信販系以外の保証会社を利用する物件を選ぶ
先ほども触れた通り、信販系以外の保証会社を利用している物件を選ぶことで、審査に通りやすくなります。独立系や協会系の保証会社は、独自の審査基準を持っており、信用情報の事故情報だけで判断することはありません。収入や勤務状況、過去の家賃支払い実績などを総合的に評価するため、自己破産の経験があっても前向きに検討してもらえます。
物件探しの段階で、利用する保証会社のタイプを不動産会社に確認してもらいましょう。自分の状況を正直に伝えることで、適切な物件を紹介してもらいやすくなります。
連帯保証人を立てる
保証会社の審査に不安がある場合は、連帯保証人を立てることで賃貸契約を結べる可能性が高まります。親族など信頼できる方に連帯保証人を引き受けてもらえれば、保証会社を利用せずに契約できる物件もあります。

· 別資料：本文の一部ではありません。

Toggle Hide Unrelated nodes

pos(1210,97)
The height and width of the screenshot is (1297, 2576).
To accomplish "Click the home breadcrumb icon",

ただし、連帯保証人には一定の収入や信用が求められます。連帯保証人を引き受ける側にとっても大きな責任を伴うため、相手の負担を考慮した上で依頼することが大切です。自己破産の事情を正直に説明し、理解を得た上で協力をお願いしましょう。
URや公営住宅を検討する
URは保証会社の審査や連帯保証人が不要で、一定の収入基準を満たせば誰でも契約できる賃貸住宅です。信用情報も照会されないため、自己破産の経験があっても入居できる可能性があります。家賃は民間賃貸と同程度ですが、礼金や更新料、仲介手数料がかからないなどの経済的なメリットもあります。
公営住宅は自治体が運営する低所得者向けの賃貸住宅で、民間賃貸よりも安い家賃で借りられます。応募には所得制限などの条件があり、抽選になることも多いですが、当選すれば安定した住環境を得られます。自己破産後の生活再建の手段として、検討する価値があります。
敷金や礼金を多めに支払う
物件によっては、敷金や礼金を通常よりも多めに支払うことで審査に通りやすくなるケースがあります。家賃を前払いする形で数ヶ月分を一括で支払ったり、敷金を通常の2倍以上納めたりすることで、大家や保証会社の不安を和らげることができます。
この方法は初期費用の負担が大きくなるため、事前にまとまった資金を用意できることが前提となります。自己破産後は手元の資金に余裕がないことも多いため、現実的に可能な範囲で検討しましょう。
賃貸契約時に気をつけたいこと
自己破産の経験があることを賃貸契約時にどう扱うかも、重要なポイントとなります。
賃貸契約の申込書には信用情報に関する質問が含まれていることがあります。自己破産について虚偽の申告をすると、後に契約解除の理由となる可能性があるため、正直に回答することが基本です。ただし、すべての情報を積極的に伝える必要はなく、聞かれた範囲で正確に答えるスタンスで問題ありません。
自己破産の経験を前向きに伝えることも一つの方法です。借金問題を法的に整理し、新たな生活を始めるために自己破産を選択したこと、現在は安定した収入があり家賃の支払いに問題がないことを丁寧に説明することで、大家や保証会社の理解を得られることがあります。
まとめ
自己破産をしても、家賃を滞納していない限り現在の賃貸住宅に住み続けられるケースがほとんどです。新たに物件を借りる際には、信販系保証会社の審査に通りにくくなるといった影響がありますが、独立系や協会系の保証会社を利用する物件を選んだり、URや公営住宅を検討したりすることで、十分に住まいを確保できます。自己破産は経済的な再スタートを切るための手続きであり、適切な知識と準備があれば住む場所に困ることはありません。不安なことがあれば弁護士や不動産の専門家に相談し、自分に合った方法で新しい生活を始めていきましょう。